Stefan Beller <[email protected]> writes:
> time -->
> output: |---A---| |-B-| |----C-----------| |-D-| |-E-|
Be nice and distribute the line evenly around "C". Same for thread
2 below.
> diff --git a/run-command.c b/run-command.c
> index c892e9a..3af97ab 100644
> --- a/run-command.c
> +++ b/run-command.c
> @@ -3,6 +3,7 @@
> #include "exec_cmd.h"
> #include "sigchain.h"
> #include "argv-array.h"
> +#include "thread-utils.h"
>
> void child_process_init(struct child_process *child)
> {
> @@ -862,3 +863,230 @@ int capture_command(struct child_process *cmd, struct
> strbuf *buf, size_t hint)
> close(cmd->out);
> return finish_command(cmd);
> }
> +
> +struct parallel_processes {
> + int max_number_processes;
> + void *data;
> + get_next_task fn;
> + handle_child_starting_failure fn_err;
> + handle_child_return_value fn_exit;
The 'fn' feels really misnamed, especially when compared with the
other fields. fn_task or something, perhaps.

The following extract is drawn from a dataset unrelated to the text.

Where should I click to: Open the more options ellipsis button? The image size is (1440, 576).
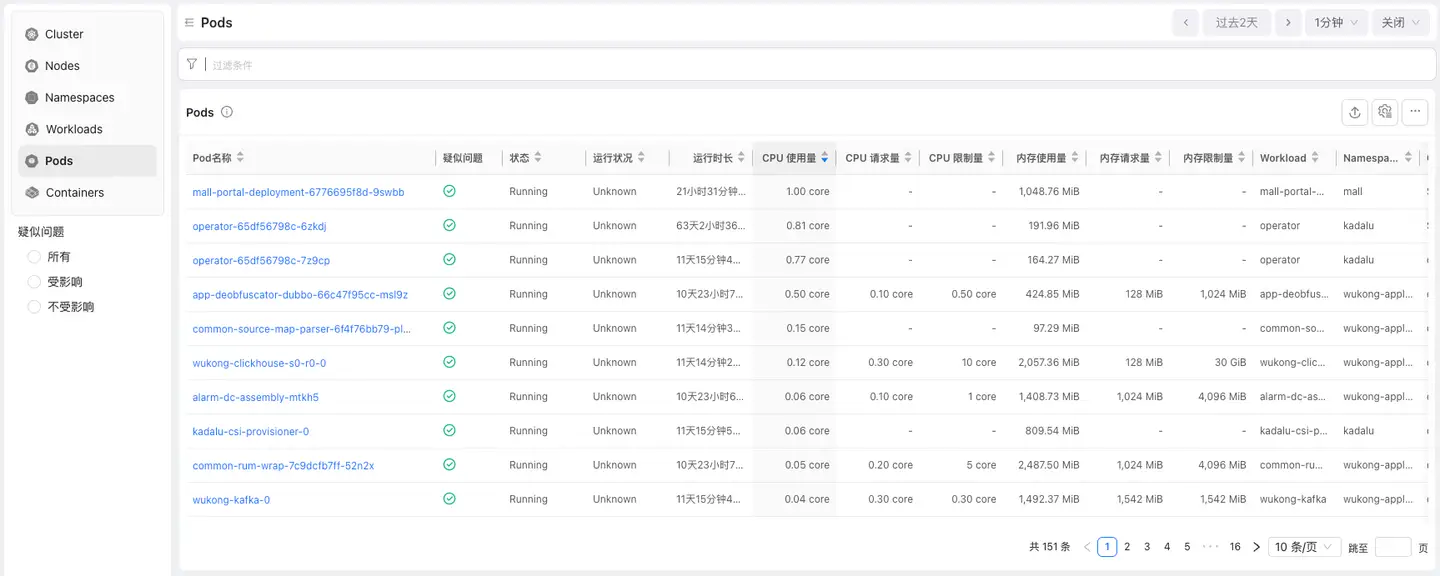tap(1414, 113)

Also I think we call a function type we define with a name that ends
with _fn, e.g.
typedef void (*show_commit_fn)(struct commit *, void *);
void traverse_commit_list(struct rev_info *revs,
show_commit_fn show_commit,
show_object_fn show_object,
void *data)
So perhaps
get_next_task_fn get_next_task;
start_failure_fn start_failure;
return_value_fn return_value;
or something like that.
> + int nr_processes;
> + int all_tasks_started;
> + int foreground_child;
> + char *slots;
What does slots[i] mean? Whatever explanation you would use as an
answer to that question, I'd name the field after the key words used
in the explanation. For example, if it means "children[i] is in use
with a process", then the code would be a lot happier if the field
is called in_use[] or something.
But do not just rename the field yet...
> + struct child_process *children;
> + struct pollfd *pfd;
> + struct strbuf *err;
struct pollfd needs to be a contiguous array of nr_processes
elements because that is what poll(2) takes, but other per-child
fields would be easier to grasp if you did it like so:
struct parallel_processes {
...
struct {
int in_use;
struct child_process child;
struct strbuf err;
... /* maybe other per-child field later */
} *children;
...
}
> + struct strbuf finished_children;
A strbuf that holds "finished_children"? Does it hold "what
finished_children said"?
We care about good naming because clearly named variables and fields
make the code easier to read.
> +static void unblock_fd(int fd)
I would probably have called this "set_nonblocking()".
> +{
> + int flags = fcntl(fd, F_GETFL);
> + if (flags < 0) {
> + warning("Could not get file status flags, "
> + "output will be degraded");
> + return;
> + }
> + if (fcntl(fd, F_SETFL, flags | O_NONBLOCK)) {
> + warning("Could not set file status flags, "
> + "output will be degraded");
The first line of "warning(" is indented one level too deep.
> + return;
> + }
Wouldn't it be easier to follow if you did
fn(...)
{
if (flags < 0)
warn();
else if (fcntrl() < 0)
warn();
}
> +static void run_processes_parallel_start_new(struct parallel_processes *pp)
> +{
> + int i;
> + /* Start new processes. */
Drop this comment and replace it with a blank line.
> + while (!pp->all_tasks_started
> + && pp->nr_processes < pp->max_number_processes) {
Remove "&& " and add " &&" at the end of the previous line.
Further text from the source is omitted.